#### [Supplied material]
_ _ _ _ _ _ _

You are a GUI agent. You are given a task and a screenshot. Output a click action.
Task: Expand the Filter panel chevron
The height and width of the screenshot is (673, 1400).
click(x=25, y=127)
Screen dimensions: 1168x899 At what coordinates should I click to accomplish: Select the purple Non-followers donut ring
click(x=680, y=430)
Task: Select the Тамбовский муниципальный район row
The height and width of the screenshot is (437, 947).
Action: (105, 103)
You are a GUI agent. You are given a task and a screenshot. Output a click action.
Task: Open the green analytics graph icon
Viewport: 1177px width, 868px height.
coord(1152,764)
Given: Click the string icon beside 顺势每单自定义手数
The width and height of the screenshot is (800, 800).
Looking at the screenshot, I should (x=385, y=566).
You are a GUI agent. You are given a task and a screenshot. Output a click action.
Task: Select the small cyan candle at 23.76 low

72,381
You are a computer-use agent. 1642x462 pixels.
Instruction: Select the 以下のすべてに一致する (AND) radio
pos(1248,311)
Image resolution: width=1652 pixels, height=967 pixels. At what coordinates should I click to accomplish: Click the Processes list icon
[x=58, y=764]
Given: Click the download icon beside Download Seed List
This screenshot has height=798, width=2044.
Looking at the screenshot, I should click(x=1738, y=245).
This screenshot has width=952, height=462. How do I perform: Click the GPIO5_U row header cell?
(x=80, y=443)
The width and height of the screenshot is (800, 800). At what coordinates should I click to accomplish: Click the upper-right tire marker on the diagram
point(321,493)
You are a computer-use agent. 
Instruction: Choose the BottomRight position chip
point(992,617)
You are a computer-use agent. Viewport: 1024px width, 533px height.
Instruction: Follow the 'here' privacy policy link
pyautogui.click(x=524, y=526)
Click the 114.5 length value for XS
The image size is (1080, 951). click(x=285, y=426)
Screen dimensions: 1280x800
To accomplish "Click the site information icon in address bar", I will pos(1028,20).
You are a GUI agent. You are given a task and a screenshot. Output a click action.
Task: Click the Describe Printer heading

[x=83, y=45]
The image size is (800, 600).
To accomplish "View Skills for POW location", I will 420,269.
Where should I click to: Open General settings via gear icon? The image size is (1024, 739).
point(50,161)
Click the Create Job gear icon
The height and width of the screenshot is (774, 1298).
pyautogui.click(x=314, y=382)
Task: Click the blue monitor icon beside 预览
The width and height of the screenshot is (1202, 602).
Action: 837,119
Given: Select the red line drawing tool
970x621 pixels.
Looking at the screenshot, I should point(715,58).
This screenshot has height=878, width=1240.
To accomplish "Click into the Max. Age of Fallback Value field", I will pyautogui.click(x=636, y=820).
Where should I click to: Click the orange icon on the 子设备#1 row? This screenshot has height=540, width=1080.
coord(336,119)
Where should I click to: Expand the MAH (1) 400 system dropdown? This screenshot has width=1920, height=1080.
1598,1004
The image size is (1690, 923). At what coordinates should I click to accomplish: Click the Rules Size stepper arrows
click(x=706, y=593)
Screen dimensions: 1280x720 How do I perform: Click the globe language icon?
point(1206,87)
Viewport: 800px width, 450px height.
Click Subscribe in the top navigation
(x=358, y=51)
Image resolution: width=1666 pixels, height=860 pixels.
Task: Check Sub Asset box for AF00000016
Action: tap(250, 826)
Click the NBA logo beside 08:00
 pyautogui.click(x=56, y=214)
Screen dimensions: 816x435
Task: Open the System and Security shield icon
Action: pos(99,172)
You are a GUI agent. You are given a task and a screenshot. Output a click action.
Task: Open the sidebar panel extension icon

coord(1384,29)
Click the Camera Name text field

_ _ _ _ _ _ _

#### [Problem statement]
Could you return the data above exactly as it stands?

#### [Written solution]
You are a GUI agent. You are given a task and a screenshot. Output a click action.
Task: Expand the Filter panel chevron
The height and width of the screenshot is (673, 1400).
click(x=25, y=127)
Screen dimensions: 1168x899 At what coordinates should I click to accomplish: Select the purple Non-followers donut ring
click(x=680, y=430)
Task: Select the Тамбовский муниципальный район row
The height and width of the screenshot is (437, 947).
Action: (105, 103)
You are a GUI agent. You are given a task and a screenshot. Output a click action.
Task: Open the green analytics graph icon
Viewport: 1177px width, 868px height.
coord(1152,764)
Given: Click the string icon beside 顺势每单自定义手数
The width and height of the screenshot is (800, 800).
Looking at the screenshot, I should (x=385, y=566).
You are a GUI agent. You are given a task and a screenshot. Output a click action.
Task: Select the small cyan candle at 23.76 low

72,381
You are a computer-use agent. 1642x462 pixels.
Instruction: Select the 以下のすべてに一致する (AND) radio
pos(1248,311)
Image resolution: width=1652 pixels, height=967 pixels. At what coordinates should I click to accomplish: Click the Processes list icon
[x=58, y=764]
Given: Click the download icon beside Download Seed List
This screenshot has height=798, width=2044.
Looking at the screenshot, I should click(x=1738, y=245).
This screenshot has width=952, height=462. How do I perform: Click the GPIO5_U row header cell?
(x=80, y=443)
The width and height of the screenshot is (800, 800). At what coordinates should I click to accomplish: Click the upper-right tire marker on the diagram
point(321,493)
You are a computer-use agent. 
Instruction: Choose the BottomRight position chip
point(992,617)
You are a computer-use agent. Viewport: 1024px width, 533px height.
Instruction: Follow the 'here' privacy policy link
pyautogui.click(x=524, y=526)
Click the 114.5 length value for XS
The image size is (1080, 951). click(x=285, y=426)
Screen dimensions: 1280x800
To accomplish "Click the site information icon in address bar", I will pos(1028,20).
You are a GUI agent. You are given a task and a screenshot. Output a click action.
Task: Click the Describe Printer heading

[x=83, y=45]
The image size is (800, 600).
To accomplish "View Skills for POW location", I will 420,269.
Where should I click to: Open General settings via gear icon? The image size is (1024, 739).
point(50,161)
Click the Create Job gear icon
The height and width of the screenshot is (774, 1298).
pyautogui.click(x=314, y=382)
Task: Click the blue monitor icon beside 预览
The width and height of the screenshot is (1202, 602).
Action: 837,119
Given: Select the red line drawing tool
970x621 pixels.
Looking at the screenshot, I should point(715,58).
This screenshot has height=878, width=1240.
To accomplish "Click into the Max. Age of Fallback Value field", I will pyautogui.click(x=636, y=820).
Where should I click to: Click the orange icon on the 子设备#1 row? This screenshot has height=540, width=1080.
coord(336,119)
Where should I click to: Expand the MAH (1) 400 system dropdown? This screenshot has width=1920, height=1080.
1598,1004
The image size is (1690, 923). At what coordinates should I click to accomplish: Click the Rules Size stepper arrows
click(x=706, y=593)
Screen dimensions: 1280x720 How do I perform: Click the globe language icon?
point(1206,87)
Viewport: 800px width, 450px height.
Click Subscribe in the top navigation
(x=358, y=51)
Image resolution: width=1666 pixels, height=860 pixels.
Task: Check Sub Asset box for AF00000016
Action: tap(250, 826)
Click the NBA logo beside 08:00
 pyautogui.click(x=56, y=214)
Screen dimensions: 816x435
Task: Open the System and Security shield icon
Action: pos(99,172)
You are a GUI agent. You are given a task and a screenshot. Output a click action.
Task: Open the sidebar panel extension icon

coord(1384,29)
Click the Camera Name text field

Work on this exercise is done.